4) There are far fewer planets suitable for life than there are stars or planets unsuitable for life.
5) In the unlikely event of the stage hitting a suitable planet, it'll likely burn up.
So... we have a small number of rocket stages carrying a small number of spores for a billion years or so in hard vacuum and hard radiation, thoroughly destroying their DNA, before burning up on entry of what in all probability will be a gas giant or a star.
The "do not hit Solar planets" rule was good, though - spores quite possibly could survive long enough to hit, say, the jovian moon Europa - the best bet for life outside Earth. Hitting Europa with unsterile debris would be really, really, disastrous, as it would make suspect any findings there (once we stop pissing about with our dead rock of a moon and start exploring the interesting places in our solar system). - TopBanana, on 10/12/2007, -1/+61I'm picturing an alien civilization stumped by how these little creatures could build a spacecraft
- Quellman, on 10/12/2007, -2/+55It's nice to know we are fighting possible alien life with biological warfare.
Think of what aliens don't know about cooties for example. - PATSCRU, on 10/12/2007, -1/+35launching preemptive strikes against yet undiscovered alien life.
watch yer backs, milky way dwellers, Earth is asserting it's dominance. - inactive, on 10/12/2007, -0/+22why would the lower stages be sterilized and not the upper stages?
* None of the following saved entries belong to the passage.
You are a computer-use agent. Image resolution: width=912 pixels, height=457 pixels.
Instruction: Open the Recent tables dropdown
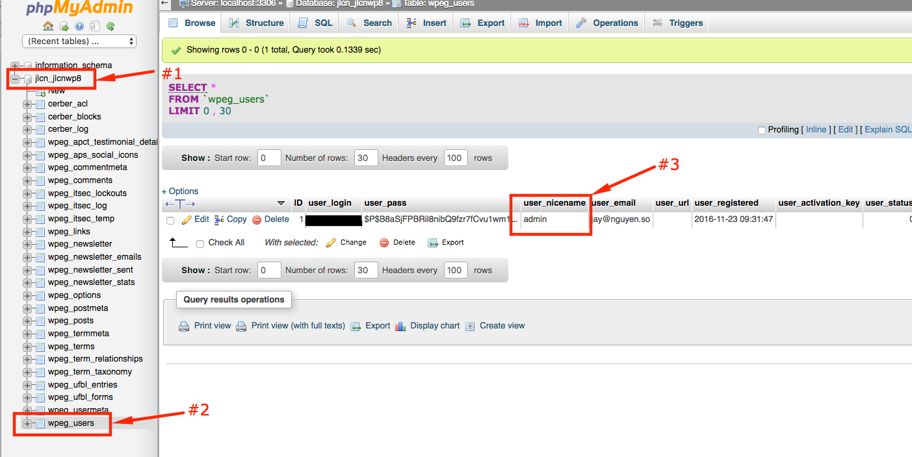point(79,42)
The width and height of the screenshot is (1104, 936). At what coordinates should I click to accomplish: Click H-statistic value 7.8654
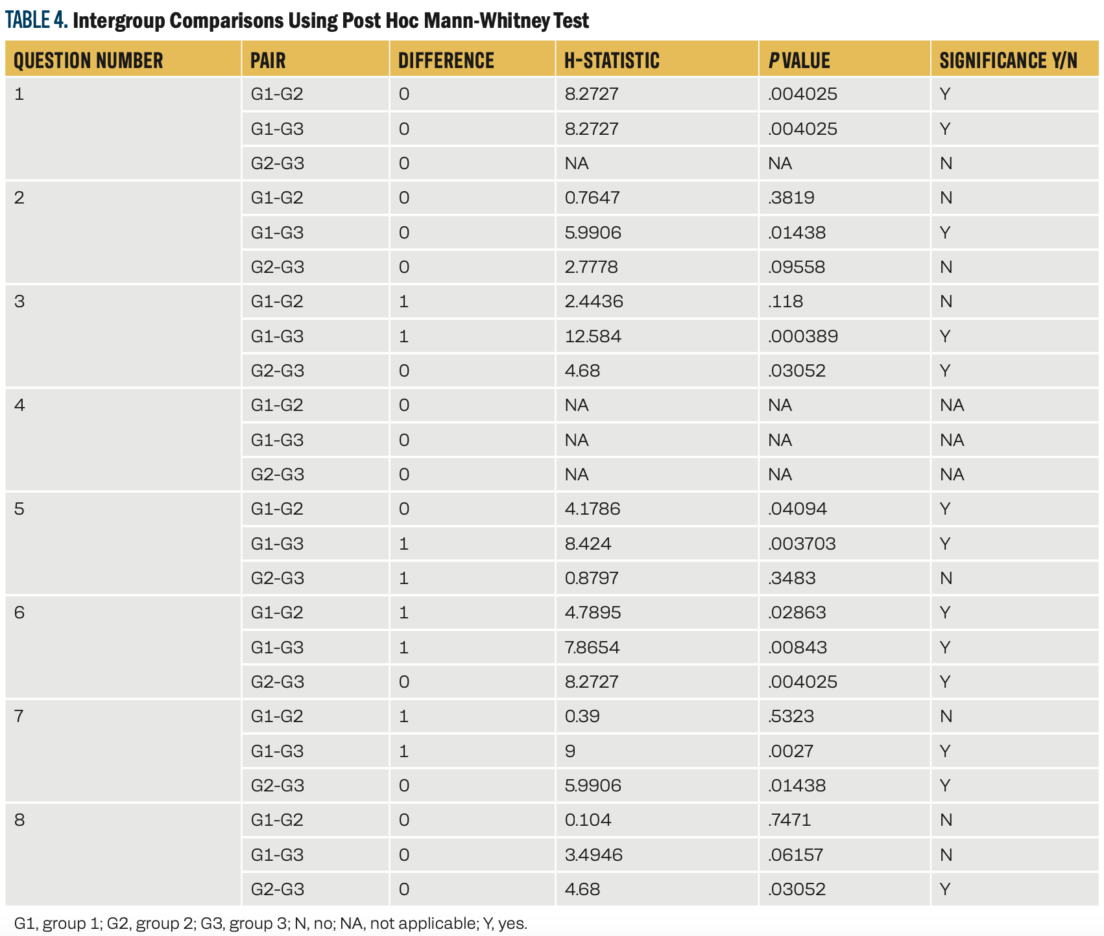tap(592, 648)
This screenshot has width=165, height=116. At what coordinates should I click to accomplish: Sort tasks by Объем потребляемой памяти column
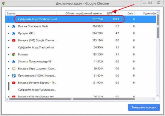click(x=84, y=13)
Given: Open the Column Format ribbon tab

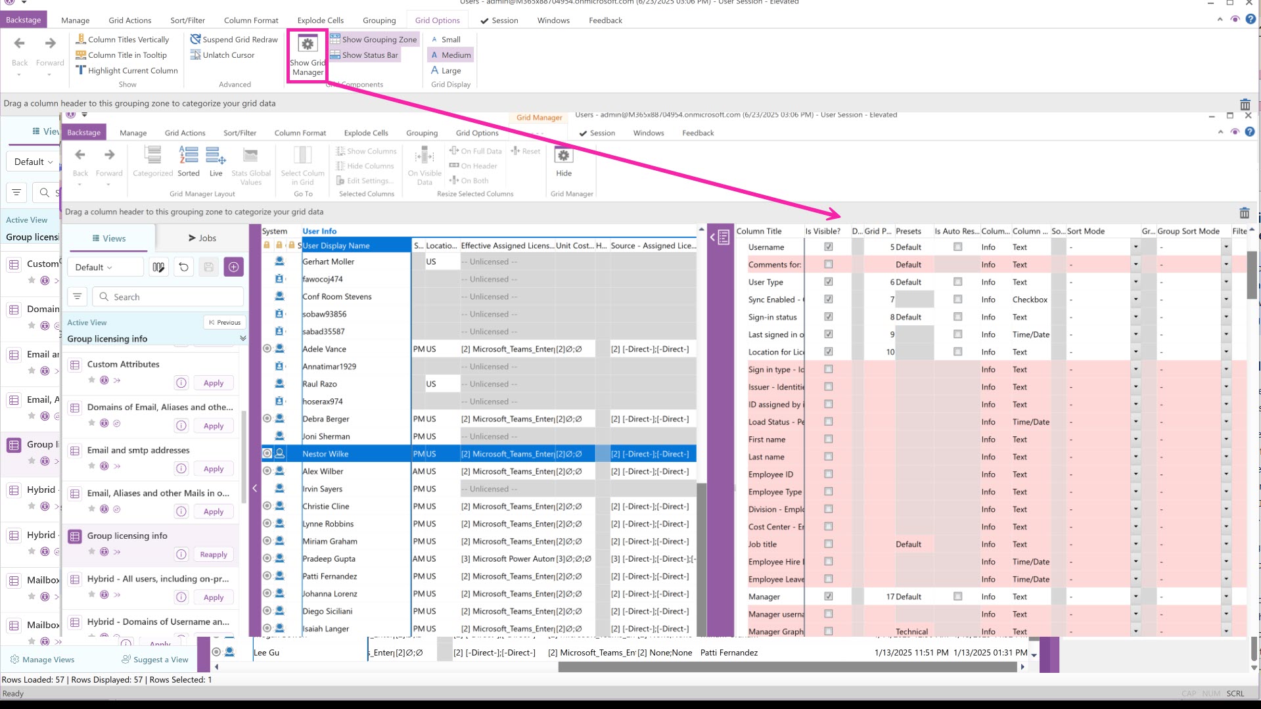Looking at the screenshot, I should click(250, 20).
- CaptMonkey, on 10/12/2007, -0/+21Voyager 1 will pass within 1.7 light years of a star in... 40,000 years. And it's still 1.7 light years away, if and when it crashes into anything will be much much later. It's unlikely that humans will still be around by the time it crashes into anything (something might be around... but I don't think our descendants will be very human-like by then). It would almost certainly be a star that it crashes into, because a it's incredibly unlikely that smaller body with far less gravity would be able to pull it into orbit, much less cause it to crash into it. People seem to think of planets as being "big" but don't realize that 99.86% of the mass of our star system is in the sun. Most of space is just that, space with nothing in it. Hitting a planet with your probe would be like hitting another golf ball in the air with your golf ball by random chance... multiplied by a billion or so. If we are still around by then, we probably will have mastered some way of getting around the universe faster and we could probably even go collect it before a piece of extremely ancient history burns up.
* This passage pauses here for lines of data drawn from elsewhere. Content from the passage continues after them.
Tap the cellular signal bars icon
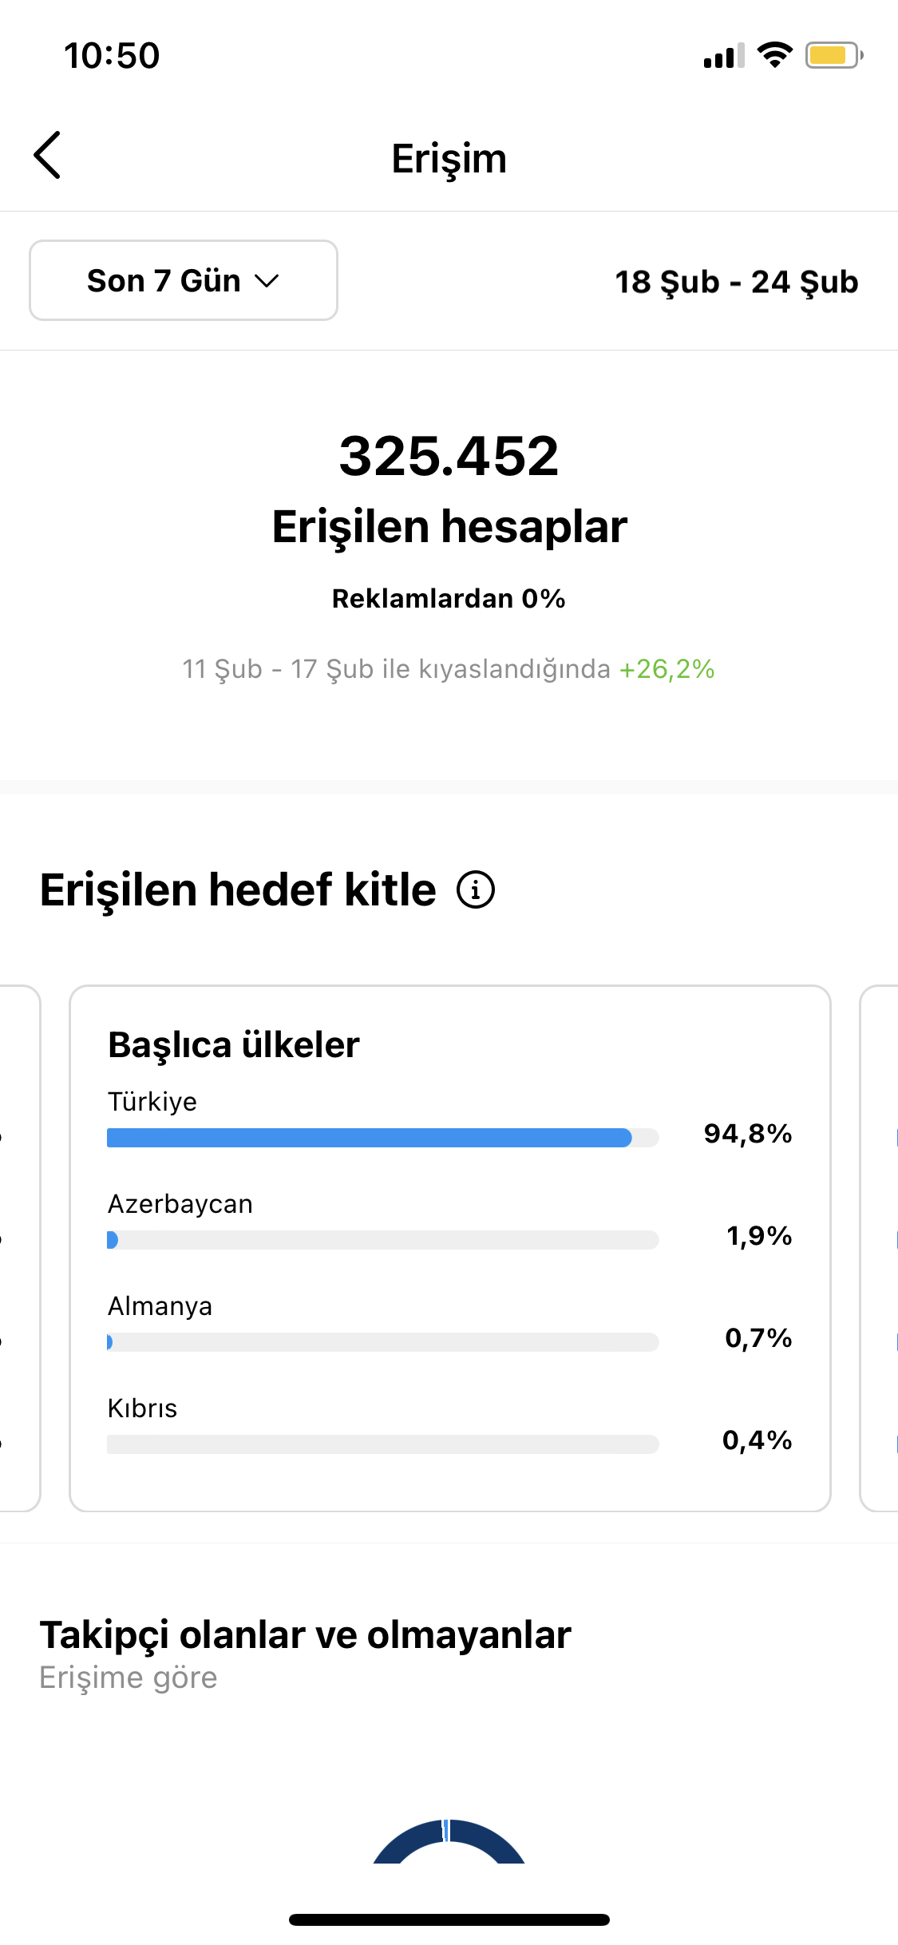Viewport: 898px width, 1945px height. coord(724,56)
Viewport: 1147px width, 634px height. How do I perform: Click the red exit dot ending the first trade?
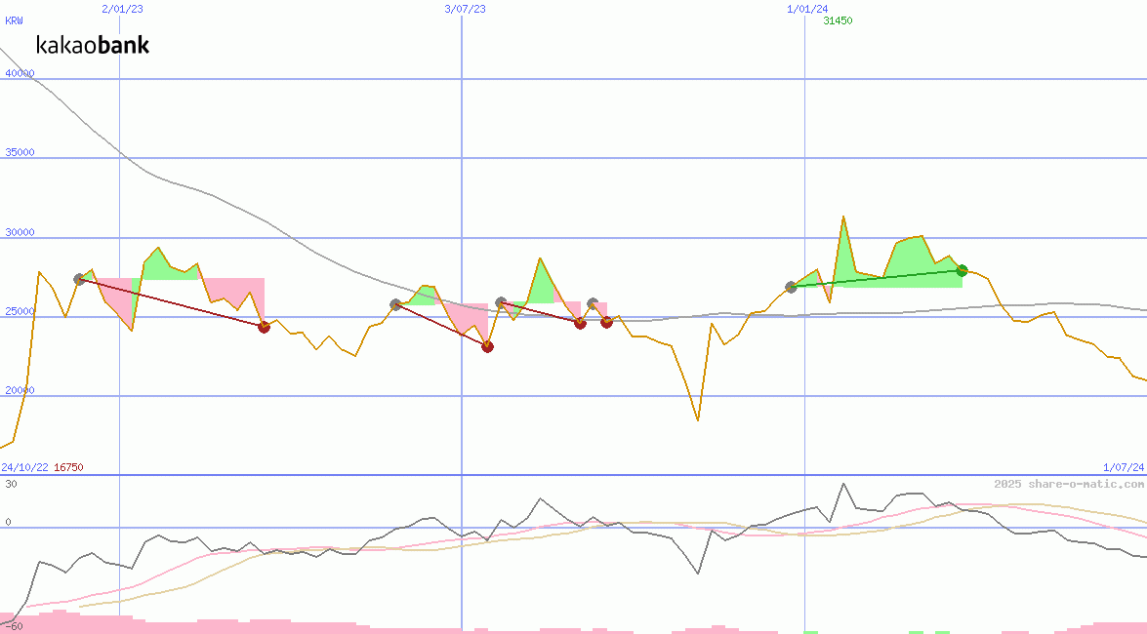(x=264, y=327)
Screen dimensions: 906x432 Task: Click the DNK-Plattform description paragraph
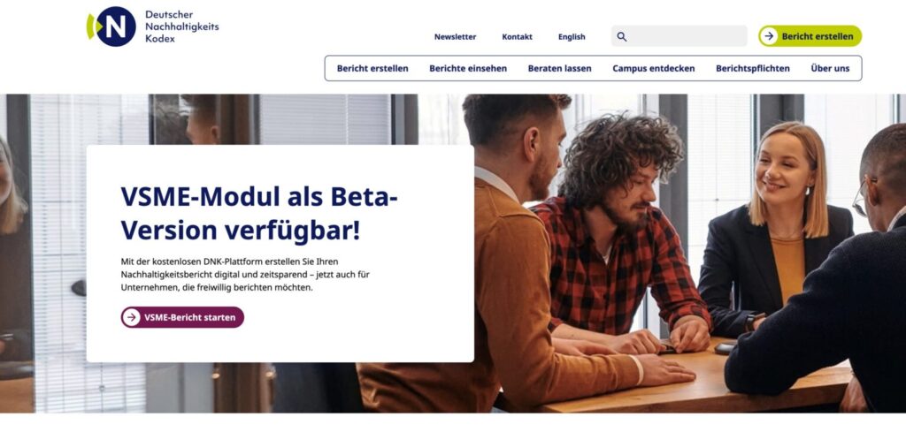coord(246,275)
- f4nt0m4s, on 10/12/2007, -3/+22We should start sending real bacteria, like George Bush and Rossie O'Donnell, light years away. Or we can just send them to the sun. Either way...
10 dollars says we win more intergalactic wars by deploying O'Donnell on an alien planet instead of bacteria. - basket548, on 10/12/2007, -1/+18Kind of a reverse Andromeda Strain?
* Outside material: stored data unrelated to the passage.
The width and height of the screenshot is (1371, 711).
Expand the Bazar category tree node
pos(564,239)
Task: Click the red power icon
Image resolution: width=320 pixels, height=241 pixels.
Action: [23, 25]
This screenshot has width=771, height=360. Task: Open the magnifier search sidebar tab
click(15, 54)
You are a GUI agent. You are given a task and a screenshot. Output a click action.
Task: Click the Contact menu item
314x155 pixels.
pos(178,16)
- lysdexia, on 10/12/2007, -2/+17"4) There are far fewer planets suitable for life than there are stars or planets unsuitable for life."
That's quite an assumption given that our technology to date, metaphorically speaking, allows us to see approximately to the end of the garden path from the front door. Or less.
For all we know the universe is positively teeming with planets sustaining life in ways we cannot begin to understand. - threemonkeydust, on 10/12/2007, -1/+15Fail.
- Mu99ins, on 10/12/2007, -0/+13Chances are exceedingly slim those bacteria will ever succeed in colonizing anywhere.
Space is a big place, and generally hostile to life. Those bacteria won't the be only
bacteria zooming around haphazardly in space, and if by some miracle, they did colonize
somewhere in the distant future, life on planet Earth will have probably been exterminated
by natural causes. In which case, those bacteria should be cheered on. Good luck little buddies. - inactive, on 10/12/2007, -2/+14I for one, welcome our new space bacteria overlords when they return.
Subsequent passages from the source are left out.